David dan Denny diminta mengelola kafe setelah guru besar Sastra dan Bahasa Indonesia Universitas Negeri Malang, Profesor Djoko Saryono, menjadi Kepala Perpustakaan.
”Diskusi dan kuliah bisa dilakukan di sini, di luar kelas, termasuk mempertemukan gagasan dan ide bersama,” ujar David kepada BeritaBenar.
Total 1.500 buku koleksi pribadi David yang dikumpulkan sejak 12 tahun lalu. Buku dikumpulkan sejak ia bekerja di toko buku dan membantu mengelola Perpustakaan Umum Malang.
“Sebagian besar buku sastra, budaya, sosial, dan filsafat,” ujarnya.
Kafe Pustaka yang berslogan "Sembari Ngopi Membangun Literasi" juga menggelar berbagai kegiatan, seperti kudap buku, lahap isu, kenduri literasi, dan santap gagasan.
“Setiap bulan ada lima sampai 15 kali kegiatan,” terang David.
Pengunjung sekitar 200 orang per hari. Mereka bisa berlama-lama.
Gerakan literasi juga terlihat di perkampungan padat, seperti di Kelurahan Jodipan, Blimbing, Kota Malang. Permukiman padat di bantaran sungai Brantas yang dikenal dengan kampung warna-warni juga sudah membangun perpustakaan. Setiap sore, warga bercengkerama dan membaca buku sembari mengasuh anaknya.

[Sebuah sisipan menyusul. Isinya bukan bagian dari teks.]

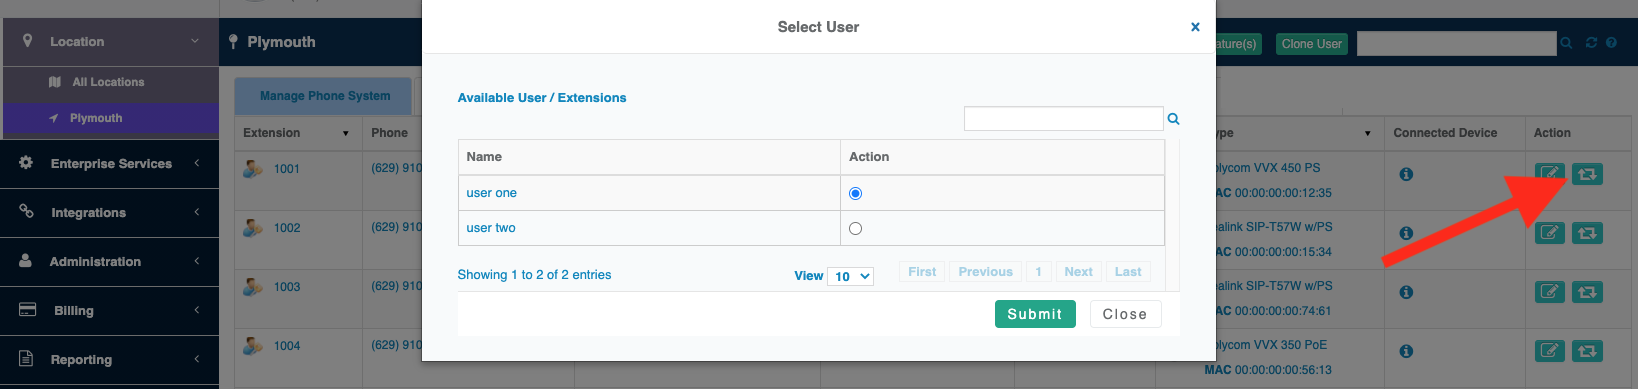Click the refresh icon in the top bar
This screenshot has height=389, width=1638.
click(x=1591, y=43)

Djoko Saryono menilai gerakan literasi sangat penting untuk membendung banjir informasi, yang kadang belum jelas kebenarannya.
“Peran serta pemangku kebijakan dan guru dibutuhkan untuk menumbuhkan tradisi dan budaya literasi di masyarakat,” ujar sang profesor.
Angka minat baca Indonesia tidak menggembirakan. Berdasarkan data World’s Most Literate Nations Ranked oleh Central Connecticut State University di Amerika Serikat yang dirilis Maret 2016, Indonesia berada di peringkat ke-60 dari 61 negara yang diteliti.
Penelitian yang menempatkan negara berdasarkan minat baca penduduknya, dan bukan berdasarkan tingkat melek huruf itu, menempatkan Indonesia di tempat terbawah kedua setelah Bostwana. Sedangkan posisi lima besar negara yang paling gemar membaca dipegang oleh oleh negara-negara Skandinavia seperti Finlandia, Norwegia, Islandia, Denmark, dan Swedia.